È stato osservato da parte del Directorate General for Health and Consumer Affairs come il Regolamento Generale di legislazione alimentare permetta – in caso di pericolo per la salute pubblica – di diffondere il nominativo dell’azienda o del prodotto sotto inchiesta, mentre in tutti gli altri casi di frode è la legislazione nazionale ad essere applicata.

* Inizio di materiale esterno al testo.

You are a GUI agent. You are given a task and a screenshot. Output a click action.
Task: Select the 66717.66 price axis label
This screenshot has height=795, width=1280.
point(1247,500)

Nel corso della conferenza è emerso anche come in certe situazioni la criminalità organizzata si avvalga dell’opera di funzionari o di ispettori corrotti per eludere i controlli alle frontiere: un rappresentante dell’Ufficio europeo per la lotta anti-frode (Olaf) ha citato casi in cui partite di carne provenienti dalla Cina hanno passato la frontiera nascoste sotto scatole di fagioli o involtini primavera, oppure vongole cinesi sono state spacciate per vietnamite grazie ad un falso certificato medico, permettendo all’importatore di pagare dazi doganali più bassi (del resto, ad oggi non è particolarmente difficile falsificare i documenti di origine dei prodotti).
È stato spiegato che anche dati commerciali – come la variazione del prezzo o un picco di vendite improvviso fatto registrare da un prodotto – spesso possono nascondere una frode. Alla luce di quanto emerso complessivamente nel corso del dibattito, risulta più facile comprendere come in un simile scenario le organizzazioni criminali vedano concrete possibilità di trarre profitto, correndo minori rischi rispetto ad altre attività illecite.
Per scongiurare questo pericolo è opportuno che l’Unione Europea intraprenda una decisa azione di contrasto all’azione della criminalità organizzata, che deve essere il frutto di una cooperazione transnazionale tra istituzioni, agenzie alimentari, magistrati, forze di polizia e doganieri degli Stati membri.